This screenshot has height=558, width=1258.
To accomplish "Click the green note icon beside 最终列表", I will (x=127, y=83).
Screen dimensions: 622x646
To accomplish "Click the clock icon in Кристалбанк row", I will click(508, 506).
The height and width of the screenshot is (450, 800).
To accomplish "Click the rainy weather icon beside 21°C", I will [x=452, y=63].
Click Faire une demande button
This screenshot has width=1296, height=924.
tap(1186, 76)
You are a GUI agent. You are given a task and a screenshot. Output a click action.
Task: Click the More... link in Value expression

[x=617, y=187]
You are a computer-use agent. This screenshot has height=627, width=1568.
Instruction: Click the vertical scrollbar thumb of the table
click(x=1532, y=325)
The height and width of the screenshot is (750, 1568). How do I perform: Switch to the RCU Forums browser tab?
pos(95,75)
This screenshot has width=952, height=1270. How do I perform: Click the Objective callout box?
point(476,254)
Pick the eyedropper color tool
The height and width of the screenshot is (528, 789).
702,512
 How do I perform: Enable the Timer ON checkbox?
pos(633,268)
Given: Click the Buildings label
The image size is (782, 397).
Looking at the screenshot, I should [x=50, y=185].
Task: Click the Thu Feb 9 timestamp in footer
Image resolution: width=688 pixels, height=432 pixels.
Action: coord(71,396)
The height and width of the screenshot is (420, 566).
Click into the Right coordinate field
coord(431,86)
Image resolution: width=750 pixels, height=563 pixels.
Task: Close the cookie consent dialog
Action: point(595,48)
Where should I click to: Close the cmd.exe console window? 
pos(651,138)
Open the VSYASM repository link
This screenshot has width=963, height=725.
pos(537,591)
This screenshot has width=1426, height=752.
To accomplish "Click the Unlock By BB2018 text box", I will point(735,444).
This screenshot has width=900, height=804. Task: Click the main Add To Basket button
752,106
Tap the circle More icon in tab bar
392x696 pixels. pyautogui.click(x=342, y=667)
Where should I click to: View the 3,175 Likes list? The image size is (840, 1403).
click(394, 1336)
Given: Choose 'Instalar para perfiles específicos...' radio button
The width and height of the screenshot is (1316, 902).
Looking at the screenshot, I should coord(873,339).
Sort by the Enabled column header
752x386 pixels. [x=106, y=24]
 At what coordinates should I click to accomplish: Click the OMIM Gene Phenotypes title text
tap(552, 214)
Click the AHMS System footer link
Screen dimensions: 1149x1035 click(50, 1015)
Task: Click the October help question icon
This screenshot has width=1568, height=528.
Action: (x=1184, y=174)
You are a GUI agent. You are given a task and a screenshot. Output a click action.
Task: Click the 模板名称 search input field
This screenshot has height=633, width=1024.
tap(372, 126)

====

— ASSIGNED TASK —
Could you reproduce every record exactly as it appears?

— SOLUTION TO THIS PROBLEM —
This screenshot has height=558, width=1258.
To accomplish "Click the green note icon beside 最终列表", I will (x=127, y=83).
Screen dimensions: 622x646
To accomplish "Click the clock icon in Кристалбанк row", I will click(508, 506).
The height and width of the screenshot is (450, 800).
To accomplish "Click the rainy weather icon beside 21°C", I will [x=452, y=63].
Click Faire une demande button
This screenshot has width=1296, height=924.
tap(1186, 76)
You are a GUI agent. You are given a task and a screenshot. Output a click action.
Task: Click the More... link in Value expression

[x=617, y=187]
You are a computer-use agent. This screenshot has height=627, width=1568.
Instruction: Click the vertical scrollbar thumb of the table
click(x=1532, y=325)
The height and width of the screenshot is (750, 1568). How do I perform: Switch to the RCU Forums browser tab?
pos(95,75)
This screenshot has width=952, height=1270. How do I perform: Click the Objective callout box?
point(476,254)
Pick the eyedropper color tool
The height and width of the screenshot is (528, 789).
702,512
 How do I perform: Enable the Timer ON checkbox?
pos(633,268)
Given: Click the Buildings label
The image size is (782, 397).
Looking at the screenshot, I should [x=50, y=185].
Task: Click the Thu Feb 9 timestamp in footer
Image resolution: width=688 pixels, height=432 pixels.
Action: coord(71,396)
The height and width of the screenshot is (420, 566).
Click into the Right coordinate field
coord(431,86)
Image resolution: width=750 pixels, height=563 pixels.
Task: Close the cookie consent dialog
Action: point(595,48)
Where should I click to: Close the cmd.exe console window? 
pos(651,138)
Open the VSYASM repository link
This screenshot has width=963, height=725.
pos(537,591)
This screenshot has width=1426, height=752.
To accomplish "Click the Unlock By BB2018 text box", I will point(735,444).
This screenshot has width=900, height=804. Task: Click the main Add To Basket button
752,106
Tap the circle More icon in tab bar
392x696 pixels. pyautogui.click(x=342, y=667)
Where should I click to: View the 3,175 Likes list? The image size is (840, 1403).
click(394, 1336)
Given: Choose 'Instalar para perfiles específicos...' radio button
The width and height of the screenshot is (1316, 902).
Looking at the screenshot, I should coord(873,339).
Sort by the Enabled column header
752x386 pixels. [x=106, y=24]
 At what coordinates should I click to accomplish: Click the OMIM Gene Phenotypes title text
tap(552, 214)
Click the AHMS System footer link
Screen dimensions: 1149x1035 click(50, 1015)
Task: Click the October help question icon
This screenshot has width=1568, height=528.
Action: (x=1184, y=174)
You are a GUI agent. You are given a task and a screenshot. Output a click action.
Task: Click the 模板名称 search input field
This screenshot has height=633, width=1024.
tap(372, 126)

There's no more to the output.